Hey peeps, a lot of things have happened since the last post which is why I haven't been on Live Journal in a long ass time. I'm going to fill all of you in for the most part but it's going to be a somewhat long entry so bear with me here. I've also done the commenting I could as far as I know and those that have removed me: Sorry I couldn't be on to update and comment. Shit happens and most of you that add/remove people are probably people that just want high numbers of comments and shit so fuck off To those that have kept me thanks for that, yeah I know I've been pretty bad with commenting and stuff but you all know why.

Everything with my friends have been somewhat okay, though a lot of people have given me a lot of disappointment issues. When someone does fail to meet certain expectations my effort levels does die a little for them. I've made some new friends and they've been good to me and it's hard since it has been a while since I've actually pushed for making new friends but the problem is I'm putting in 100% and my return rate is lower than 10% which is bad for me. I'm also tired of people blowing me off and I know I do that too but it's not like I purposely do it, I rarely do it so let me put it that way.

I think I have some sort of depression, I haven't been happy period. I get short burst of joy that last less than 24 hours. At the end of the day when all things are done I just get sad and upset. I refuse to go see any sort of doctor or whatever because of two reasons, I don't have health insurance and I don't want to be medicated. Mainly because I don't really believe in anti-depressants but that's just me. I can get through this crap on my own regardless of whatever is going on. I know why I'm depressed or think I know why. It's just the collaboration of my friends, my love life, my family, and how I think I'm going to fail at life. I think I'm going to fail as an accountant. Which is why I have this eBay thing going, it's my back up in case I fail out of school or something and it worries me. I've stepped up my game for the most part for school because my mom is working hard for me to be in school and I know the difficulties she's overcome in order to get me here and I don't want to waste that. I'm doing everything I can to help and support her right now but it's so hard. I hate my life so much right now, often times I just wish it would all just stop but I know I can't let it be that way because who would care for my friends and my family? That's what worries me.

Collected data entries:
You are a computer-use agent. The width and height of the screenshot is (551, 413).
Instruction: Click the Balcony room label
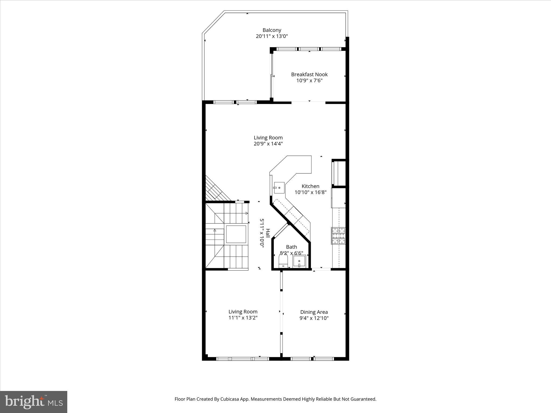coord(272,30)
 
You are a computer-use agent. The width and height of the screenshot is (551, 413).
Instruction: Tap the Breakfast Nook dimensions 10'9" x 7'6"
coord(309,80)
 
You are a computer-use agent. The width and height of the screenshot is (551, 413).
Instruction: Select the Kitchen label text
coord(310,186)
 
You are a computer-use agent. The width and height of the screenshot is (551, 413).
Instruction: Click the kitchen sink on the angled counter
coord(279,188)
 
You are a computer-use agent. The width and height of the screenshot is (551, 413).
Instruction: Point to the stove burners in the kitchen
coord(338,236)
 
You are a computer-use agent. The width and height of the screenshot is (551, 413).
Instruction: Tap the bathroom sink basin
coord(299,261)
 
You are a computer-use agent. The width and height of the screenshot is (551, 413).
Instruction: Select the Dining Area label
coord(314,312)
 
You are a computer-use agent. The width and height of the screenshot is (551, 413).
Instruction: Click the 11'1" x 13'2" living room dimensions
coord(243,318)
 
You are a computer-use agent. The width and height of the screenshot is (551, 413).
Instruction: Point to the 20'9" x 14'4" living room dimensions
coord(268,144)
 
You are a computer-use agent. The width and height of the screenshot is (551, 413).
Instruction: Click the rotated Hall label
coord(268,233)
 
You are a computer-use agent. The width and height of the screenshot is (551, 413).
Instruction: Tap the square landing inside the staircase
coord(236,234)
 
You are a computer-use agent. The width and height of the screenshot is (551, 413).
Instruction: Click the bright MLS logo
coord(34,402)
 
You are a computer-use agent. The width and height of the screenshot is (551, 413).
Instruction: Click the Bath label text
coord(291,247)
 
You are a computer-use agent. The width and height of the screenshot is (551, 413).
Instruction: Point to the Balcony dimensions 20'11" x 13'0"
coord(272,36)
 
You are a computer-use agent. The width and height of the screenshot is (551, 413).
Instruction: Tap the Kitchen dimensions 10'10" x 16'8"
coord(310,192)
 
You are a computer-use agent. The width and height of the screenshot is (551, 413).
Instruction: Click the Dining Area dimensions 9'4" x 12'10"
coord(314,318)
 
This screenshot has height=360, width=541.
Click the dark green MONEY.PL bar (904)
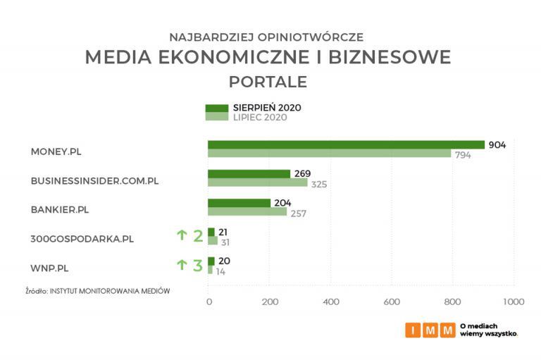pyautogui.click(x=346, y=144)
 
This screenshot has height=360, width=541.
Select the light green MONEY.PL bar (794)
pyautogui.click(x=329, y=154)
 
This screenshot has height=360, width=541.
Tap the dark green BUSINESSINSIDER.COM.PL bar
pyautogui.click(x=249, y=173)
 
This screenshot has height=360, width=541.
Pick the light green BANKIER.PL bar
pyautogui.click(x=247, y=212)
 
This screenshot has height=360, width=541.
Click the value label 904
pyautogui.click(x=497, y=144)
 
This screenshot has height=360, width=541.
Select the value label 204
pyautogui.click(x=282, y=203)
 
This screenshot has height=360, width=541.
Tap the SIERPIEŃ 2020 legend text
pyautogui.click(x=267, y=108)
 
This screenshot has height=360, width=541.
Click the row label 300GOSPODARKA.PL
pyautogui.click(x=82, y=238)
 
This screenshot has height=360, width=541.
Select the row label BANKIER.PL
pyautogui.click(x=60, y=209)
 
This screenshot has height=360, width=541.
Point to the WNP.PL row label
pyautogui.click(x=49, y=267)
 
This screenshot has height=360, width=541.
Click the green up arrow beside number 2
pyautogui.click(x=182, y=236)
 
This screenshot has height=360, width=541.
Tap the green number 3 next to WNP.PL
pyautogui.click(x=197, y=266)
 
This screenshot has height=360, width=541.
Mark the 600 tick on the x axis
pyautogui.click(x=392, y=302)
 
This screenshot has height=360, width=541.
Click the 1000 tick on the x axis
pyautogui.click(x=514, y=302)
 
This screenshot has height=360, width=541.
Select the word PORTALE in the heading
pyautogui.click(x=268, y=82)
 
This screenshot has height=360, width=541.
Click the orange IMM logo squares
pyautogui.click(x=430, y=330)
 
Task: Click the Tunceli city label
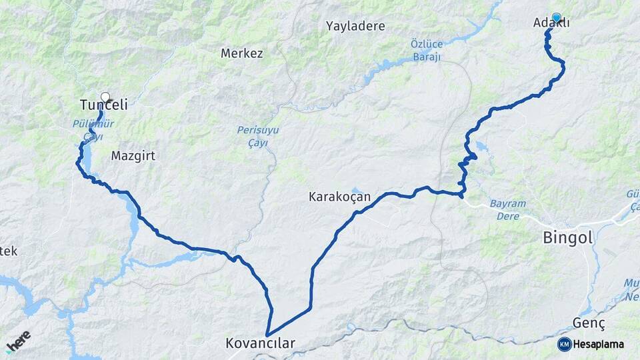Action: tap(103, 105)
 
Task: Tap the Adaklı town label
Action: tap(551, 23)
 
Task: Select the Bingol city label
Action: tap(568, 237)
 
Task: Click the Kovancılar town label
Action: tap(260, 344)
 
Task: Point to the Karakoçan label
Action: tap(339, 197)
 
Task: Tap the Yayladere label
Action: tap(355, 27)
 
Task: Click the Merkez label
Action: tap(241, 53)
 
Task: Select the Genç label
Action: tap(589, 323)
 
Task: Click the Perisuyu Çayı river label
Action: tap(253, 137)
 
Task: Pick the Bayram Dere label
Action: tap(508, 210)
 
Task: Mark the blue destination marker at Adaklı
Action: tap(557, 17)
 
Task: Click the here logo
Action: tap(18, 341)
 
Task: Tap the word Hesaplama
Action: tap(599, 345)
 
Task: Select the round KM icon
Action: tap(565, 345)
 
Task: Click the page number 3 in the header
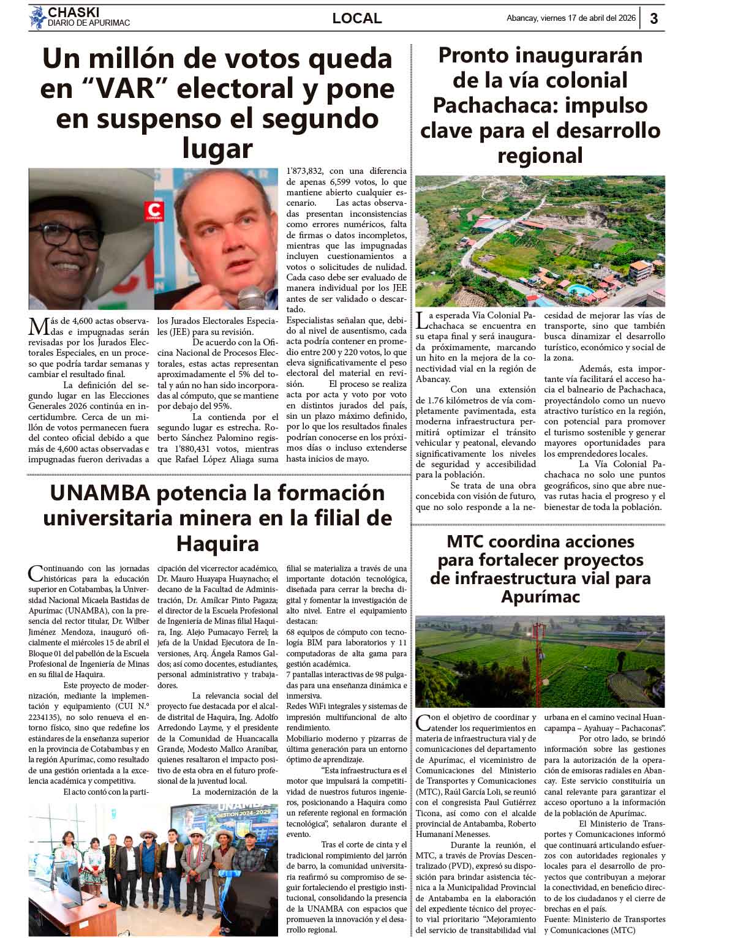click(x=654, y=18)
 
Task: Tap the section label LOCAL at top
click(x=357, y=18)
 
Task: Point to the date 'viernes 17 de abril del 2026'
click(x=570, y=18)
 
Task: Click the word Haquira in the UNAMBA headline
click(x=217, y=543)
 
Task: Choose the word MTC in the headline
click(x=470, y=542)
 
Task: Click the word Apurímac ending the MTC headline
click(x=540, y=596)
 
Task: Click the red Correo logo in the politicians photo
click(x=153, y=211)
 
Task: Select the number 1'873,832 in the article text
click(x=309, y=171)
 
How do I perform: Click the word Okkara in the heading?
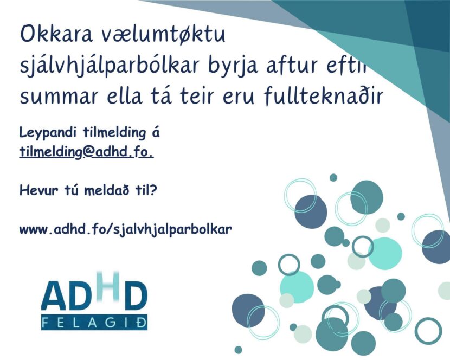57,34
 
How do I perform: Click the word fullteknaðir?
324,94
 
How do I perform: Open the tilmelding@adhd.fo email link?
86,152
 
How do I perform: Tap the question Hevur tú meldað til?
88,190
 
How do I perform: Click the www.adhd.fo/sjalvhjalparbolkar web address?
126,229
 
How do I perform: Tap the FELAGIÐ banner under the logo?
94,323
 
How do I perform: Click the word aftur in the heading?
291,65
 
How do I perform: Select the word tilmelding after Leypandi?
114,133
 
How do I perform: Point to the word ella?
125,95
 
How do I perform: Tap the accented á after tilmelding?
156,133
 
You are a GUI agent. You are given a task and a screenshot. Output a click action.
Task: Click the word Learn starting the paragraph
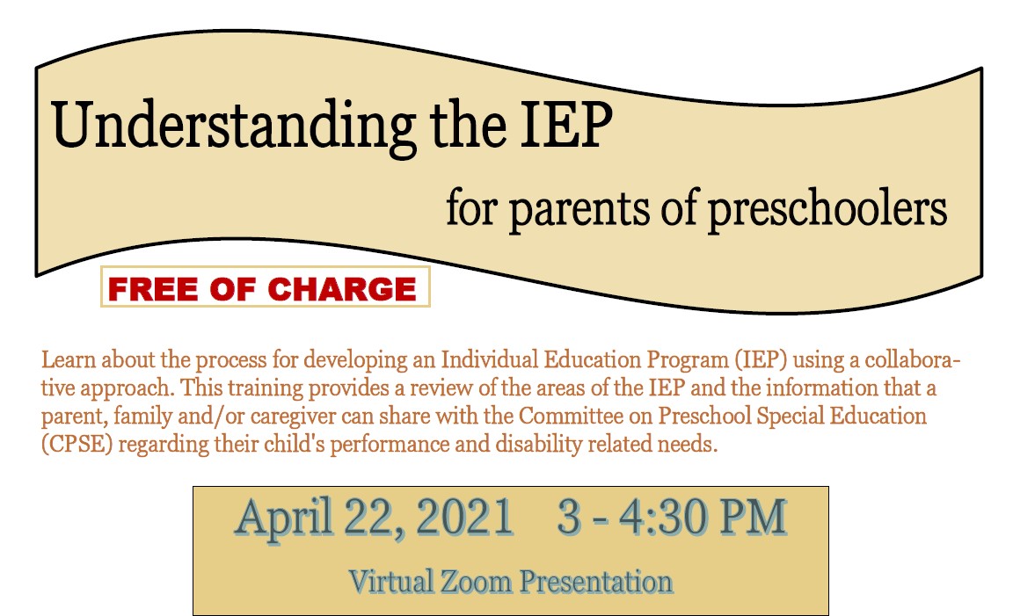(63, 360)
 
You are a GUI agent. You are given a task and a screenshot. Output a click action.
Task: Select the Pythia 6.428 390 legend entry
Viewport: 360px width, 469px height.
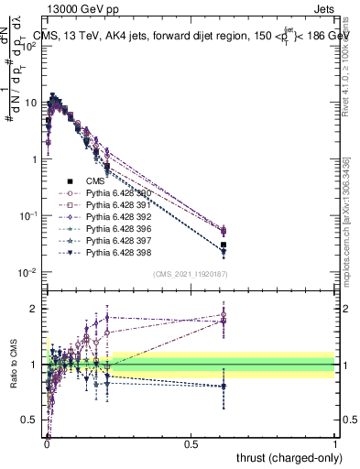(117, 194)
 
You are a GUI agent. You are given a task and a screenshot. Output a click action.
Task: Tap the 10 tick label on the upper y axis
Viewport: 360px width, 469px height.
(31, 103)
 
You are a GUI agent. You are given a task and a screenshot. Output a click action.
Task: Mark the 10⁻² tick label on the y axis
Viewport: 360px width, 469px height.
(27, 272)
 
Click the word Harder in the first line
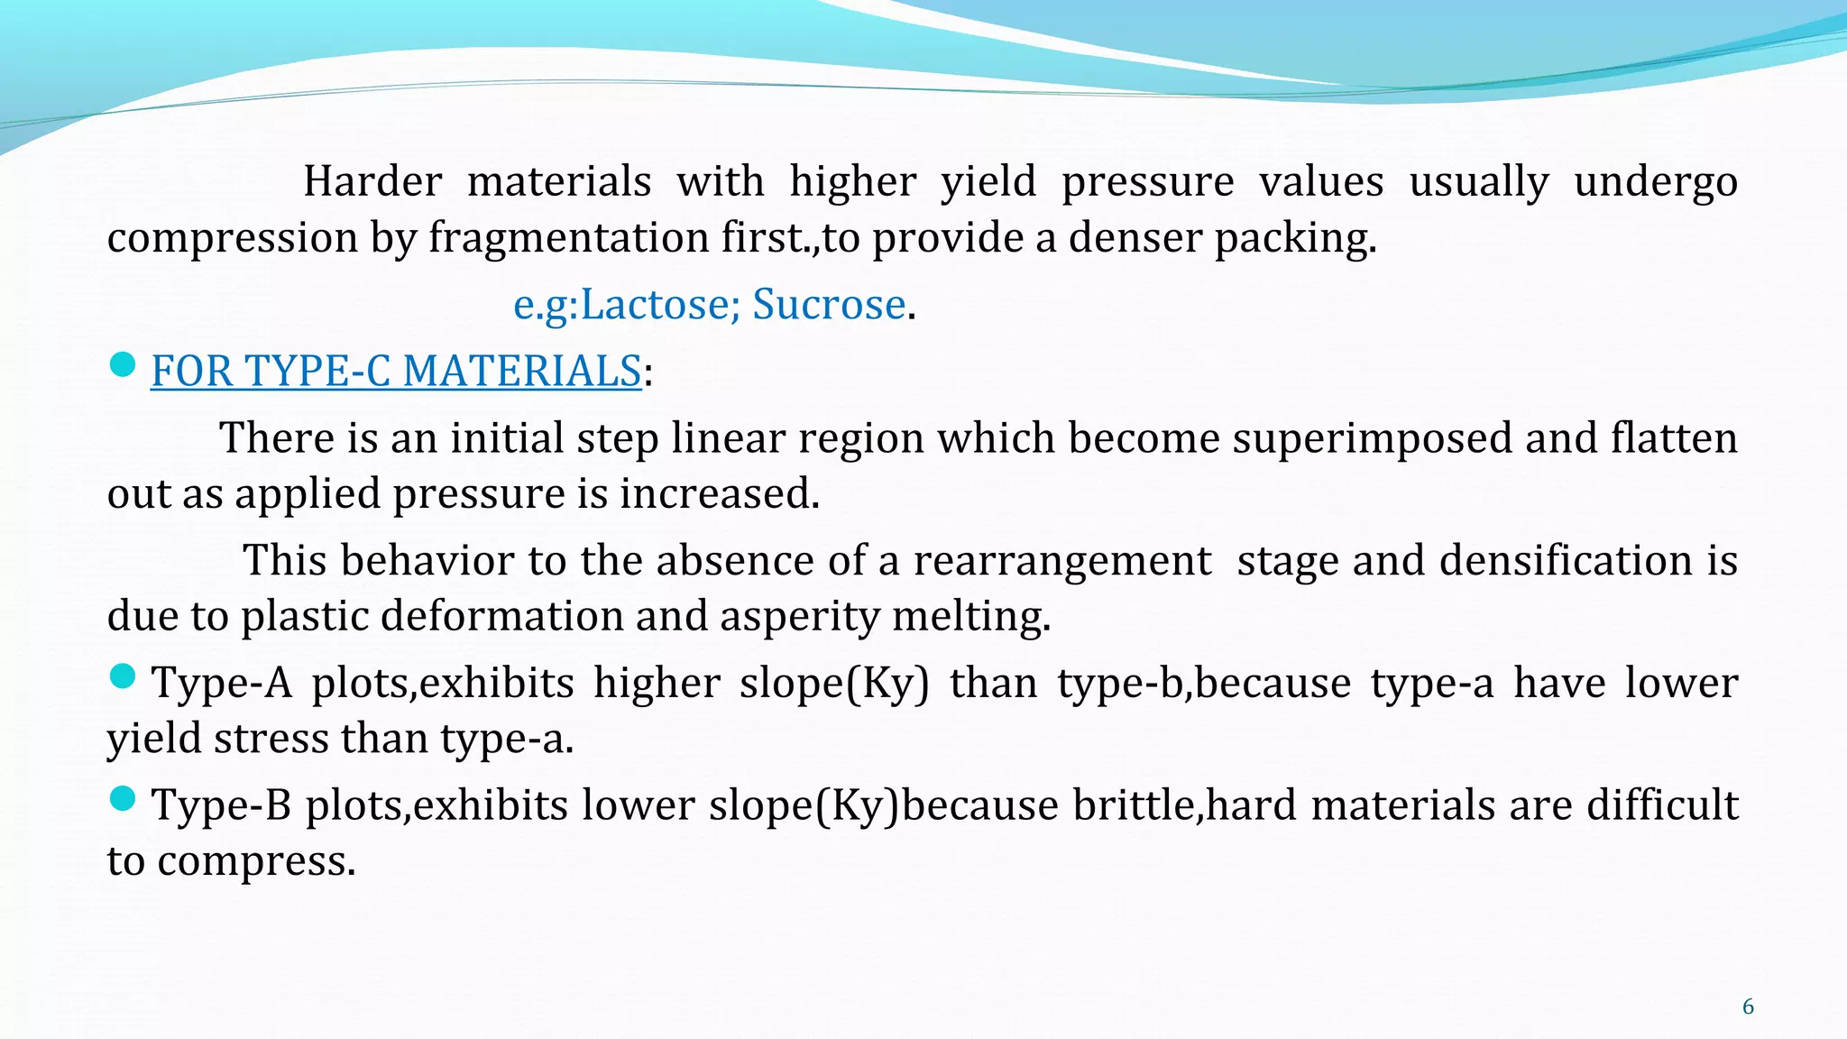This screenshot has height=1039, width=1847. (x=372, y=181)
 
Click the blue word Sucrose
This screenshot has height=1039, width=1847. (x=829, y=304)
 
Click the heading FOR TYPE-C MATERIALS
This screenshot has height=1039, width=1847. (x=396, y=371)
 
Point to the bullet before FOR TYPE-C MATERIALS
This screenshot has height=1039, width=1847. (x=122, y=365)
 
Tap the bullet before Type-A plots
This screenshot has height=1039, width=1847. (x=122, y=676)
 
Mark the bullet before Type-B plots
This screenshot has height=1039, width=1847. (x=122, y=798)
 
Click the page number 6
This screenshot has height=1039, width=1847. (x=1748, y=1007)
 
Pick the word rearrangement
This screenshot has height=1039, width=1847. (x=1061, y=561)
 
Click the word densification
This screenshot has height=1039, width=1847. (x=1567, y=561)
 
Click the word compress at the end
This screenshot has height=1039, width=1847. (x=256, y=861)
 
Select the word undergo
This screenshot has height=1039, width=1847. (x=1656, y=181)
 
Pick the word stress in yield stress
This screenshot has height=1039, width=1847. (x=275, y=739)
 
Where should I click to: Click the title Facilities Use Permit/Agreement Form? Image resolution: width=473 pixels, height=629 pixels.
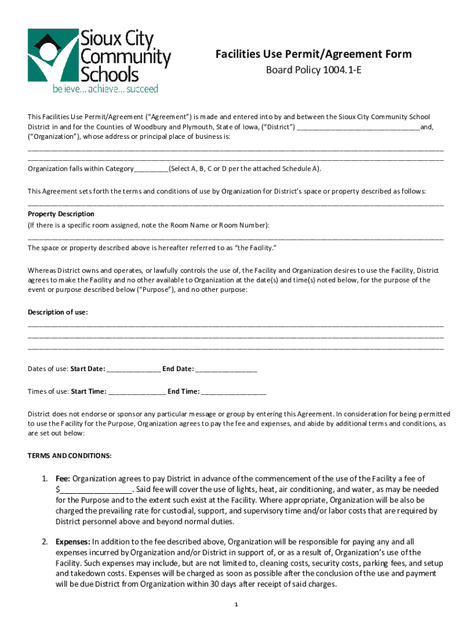(x=313, y=55)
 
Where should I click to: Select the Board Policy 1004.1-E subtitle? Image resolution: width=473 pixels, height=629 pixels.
(x=313, y=71)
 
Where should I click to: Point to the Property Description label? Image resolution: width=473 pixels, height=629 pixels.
(x=61, y=214)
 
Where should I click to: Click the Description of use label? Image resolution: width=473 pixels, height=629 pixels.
(x=58, y=312)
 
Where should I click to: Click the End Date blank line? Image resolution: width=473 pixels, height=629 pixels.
(x=227, y=369)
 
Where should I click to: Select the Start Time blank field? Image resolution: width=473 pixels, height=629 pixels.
(x=137, y=391)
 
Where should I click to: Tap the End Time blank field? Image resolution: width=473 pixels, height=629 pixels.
(x=234, y=391)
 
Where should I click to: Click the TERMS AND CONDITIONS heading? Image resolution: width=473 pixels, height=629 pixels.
(x=69, y=456)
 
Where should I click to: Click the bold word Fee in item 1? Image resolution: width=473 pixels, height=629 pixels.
(x=63, y=479)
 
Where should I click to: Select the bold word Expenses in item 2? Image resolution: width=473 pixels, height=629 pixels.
(x=72, y=542)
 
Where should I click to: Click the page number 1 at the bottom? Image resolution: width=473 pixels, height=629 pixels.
(x=236, y=605)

● **Apply what you read**:
- A) According to the journal post, what does the writer have as a backup in case of failing out of school?
- B) Output everything in the journal post from "Everything with my" down to "it that way.".
- C) Based on the journal post, why does the writer refuse to see a doctor?
The entries above can be ignored.

● **Responses to the tasks**:
- A) An eBay venture.

- B)
Everything with my friends have been somewhat okay, though a lot of people have given me a lot of disappointment issues. When someone does fail to meet certain expectations my effort levels does die a little for them. I've made some new friends and they've been good to me and it's hard since it has been a while since I've actually pushed for making new friends but the problem is I'm putting in 100% and my return rate is lower than 10% which is bad for me. I'm also tired of people blowing me off and I know I do that too but it's not like I purposely do it, I rarely do it so let me put it that way.

- C) The writer has no health insurance and doesn't want to be medicated, mainly because of not really believing in anti-depressants.